Japan Geoscience Union Meeting 2025

Presentation information

[J] Poster

O (Public ) » Public

[O-11] Senior high school student poster presentations

Sun. May 25, 2025 1:45 PM - 3:15 PM Poster Hall (Exhibition Hall 7&8, Makuhari Messe)

convener:Tatsuhiko Hara(International Institute of Seismology and Earthquake Engineering, Building Research Institute), Keiko Konya(Japan Agency for Marine-Earth Science and Technology), Chieko Suzuki(Japan Agency for Marine-Earth Science and Technology), RYO NAKANISHI(National Institute of Advanced Industrial Science and Technology)


1:45 PM - 3:15 PM

[O11-P26] Prediction of Upper Wind Using Machine Learning for Launch of Flying Object

*Ritsuka Shoyama1 (1.Shibuya Kyoiku Gakuen Makuhari Senior High School)

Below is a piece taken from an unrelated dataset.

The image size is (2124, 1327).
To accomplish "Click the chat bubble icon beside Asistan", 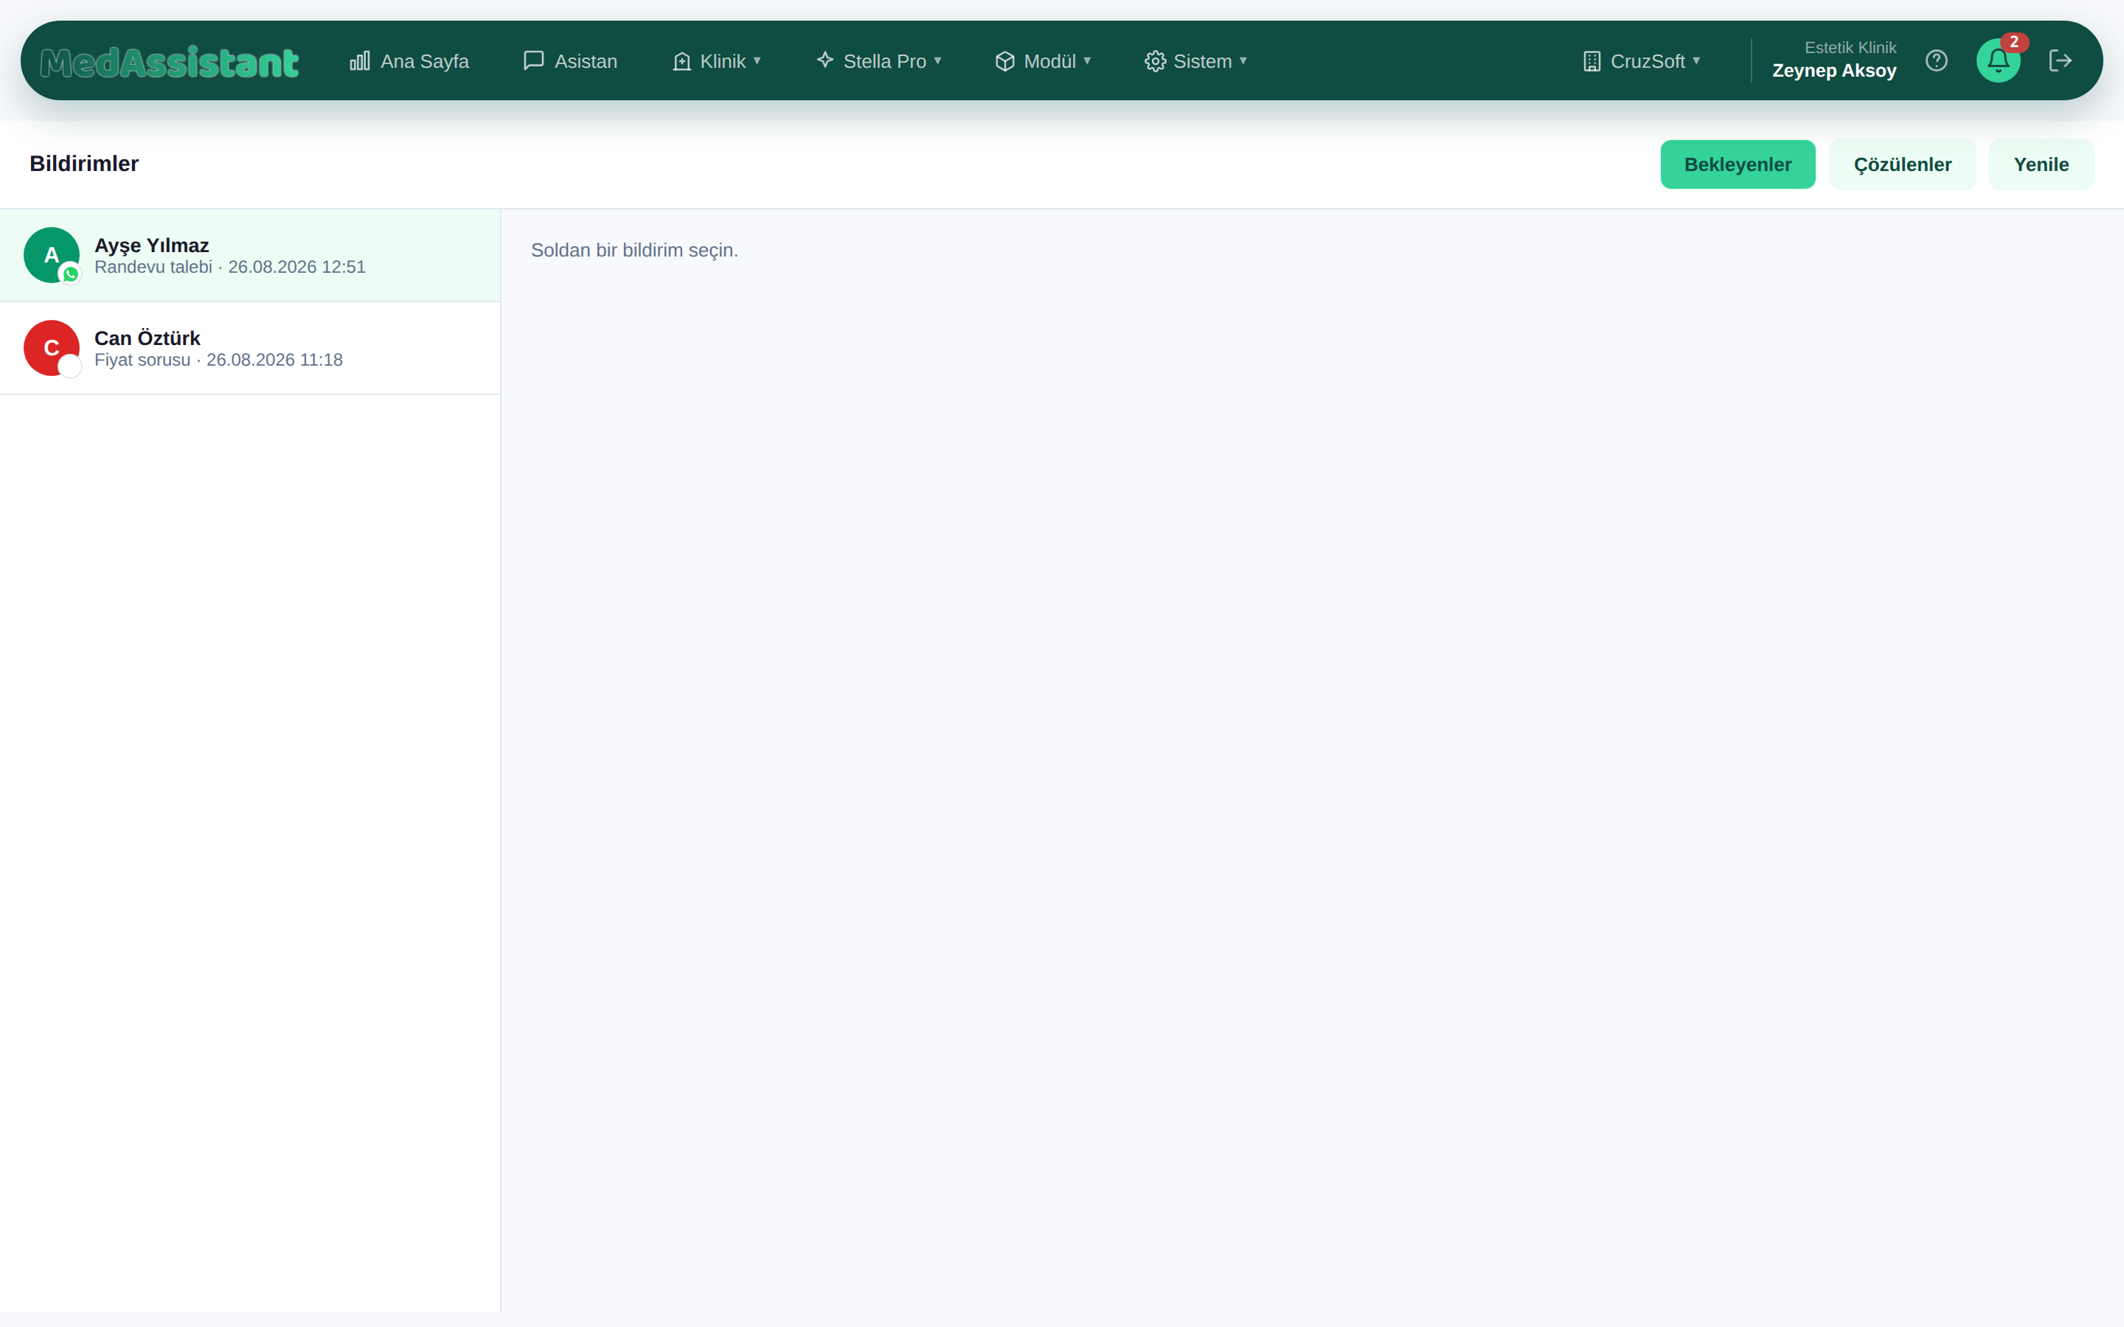I will (x=534, y=61).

Keywords:Upper wind, Prediction, Machine learning, Flying object

Upper wind over Kagoshima City was predicted using machine learning based on past weather data to improve trajectory prediction accuracy in rockets and balloons' launch planning. First, one year of publicly available meteorological data was formatted for compatibility with the machine learning library. 88% of the upper wind data was randomly selected for training, and the remaining data was used for testing. Using a linear model or Ridge regression, predictions were made for the following days based on 1.5 consecutive days of input data, revealing that after 15 days, errors in wind direction and speed increased significantly. Then, as the length of the input data was extended, prediction accuracy improved with longer input periods, up to 30 days of input data.